KYIV, Ukraine —
A team of international inspectors was heading Wednesday to the Zaporizhzhia nuclear power plant in southern Ukraine, where fierce fighting between Ukrainian and Russian forces has raised international concern over a potential accident or radiation leak.
Rafael Grossi, the head of the International Atomic Energy Agency, said he hoped to establish a permanent mission in Ukraine to monitor Europe’s largest nuclear plant.
“These operations are very complex operations. We are going to a war zone. We are going to occupied territory.
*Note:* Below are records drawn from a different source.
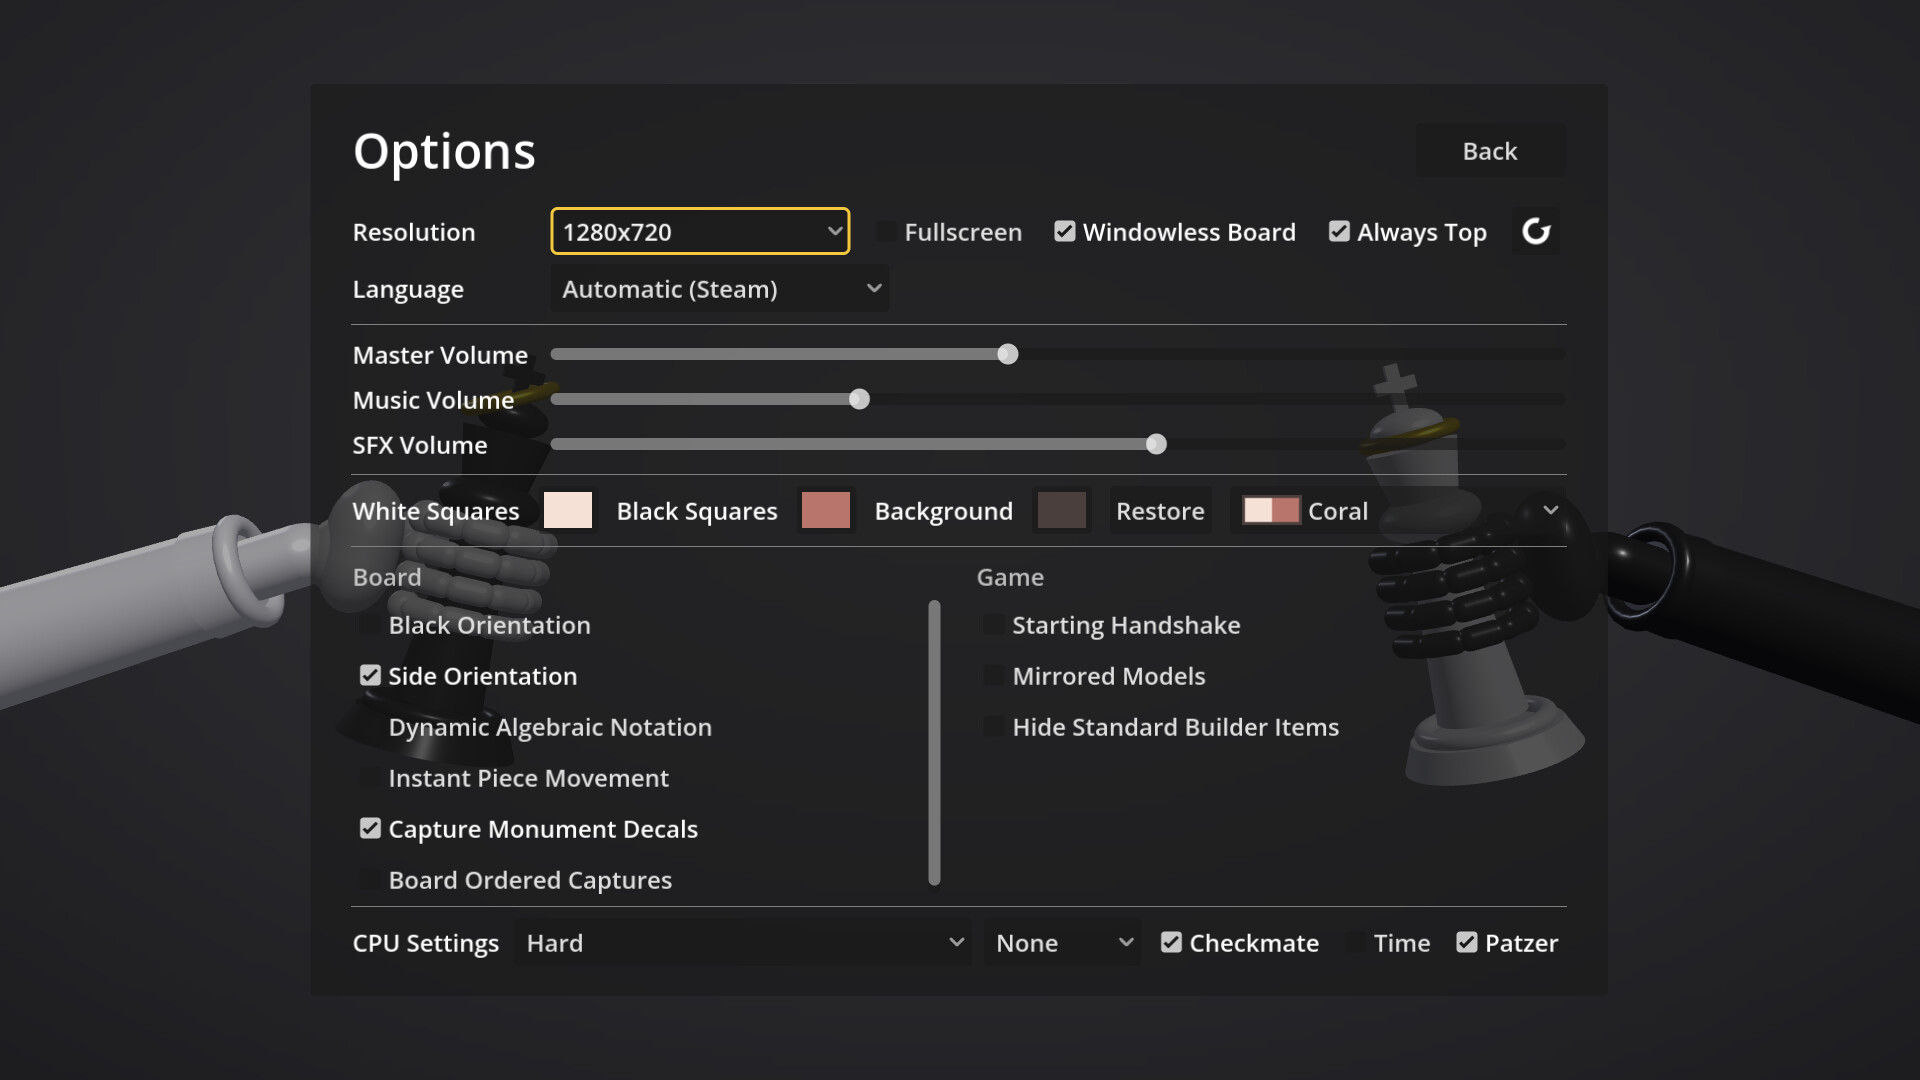Open the White Squares color swatch
1920x1080 pixels.
pyautogui.click(x=568, y=511)
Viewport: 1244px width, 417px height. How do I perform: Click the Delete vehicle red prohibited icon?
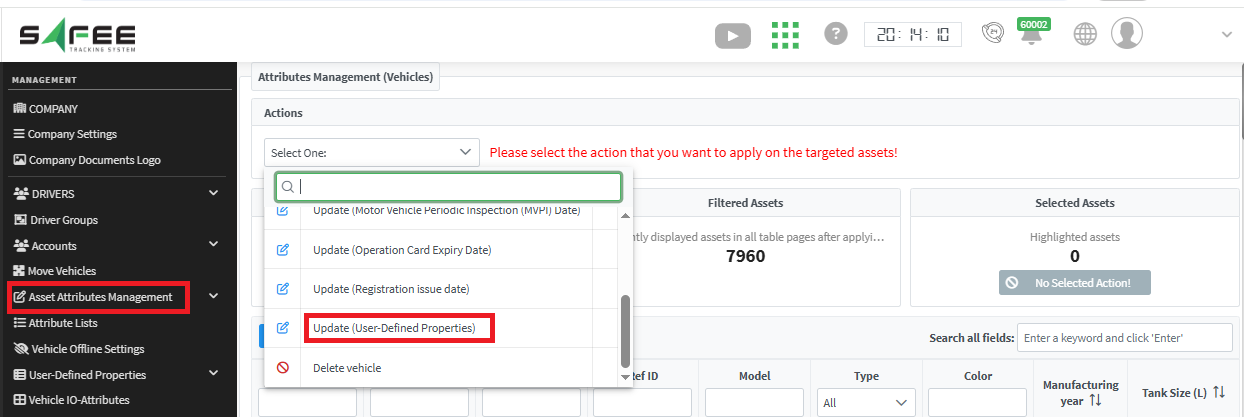pyautogui.click(x=282, y=368)
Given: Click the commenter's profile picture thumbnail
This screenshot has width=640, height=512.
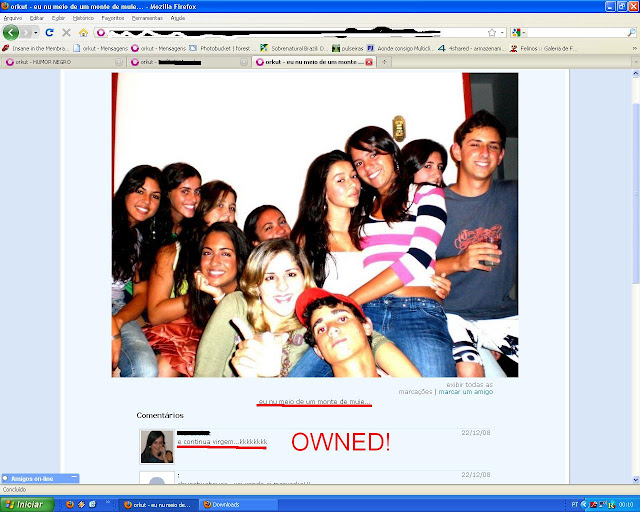Looking at the screenshot, I should click(x=157, y=447).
And this requires explicit guarantees from not only from the Russians but also from the Republic of Ukraine,” Grossi said in the Ukrainian capital of Kyiv before the monitoring mission’s departure.
“We have been able to secure that. … So now we are moving.”
The power plant has been occupied by Russian forces and operated by Ukrainian workers since the early days of the 6-month-old war.
It was recently cut off temporarily from the electrical grid because of fire damage, causing a blackout in the region and heightening fears of a catastrophe in a country haunted by the 1986 Chernobyl nuclear disaster.
Ukrainian Energy Minister German Galushchenko said Kyiv was seeking international assistance to try to de-militarize the area.
“We think that the mission should be a very important step to return [the plant] to Ukrainian government control by the end of the year,” Galushchenko told the Associated Press. “We have information that they [the Russians] are now trying to hide their military presence, so they should check all of this.”
The Zaporizhzhia plant is a vital source of energy for Ukraine and remains connected to the country’s power grid. Ukraine and Russia accuse each other of shelling the wider region around the facility, and the risks of an accident are so severe that officials have begun distributing anti-radiation iodine tablets to nearby residents.
Grossi met Tuesday with Ukrainian President Volodymyr Zelensky to discuss the IAEA mission, which is expected to last several days. The inspectors from the IAEA, a United Nations body, are expected to reach the Zaporizhzhia region, 280 miles southeast of the Ukrainian capital, later Wednesday.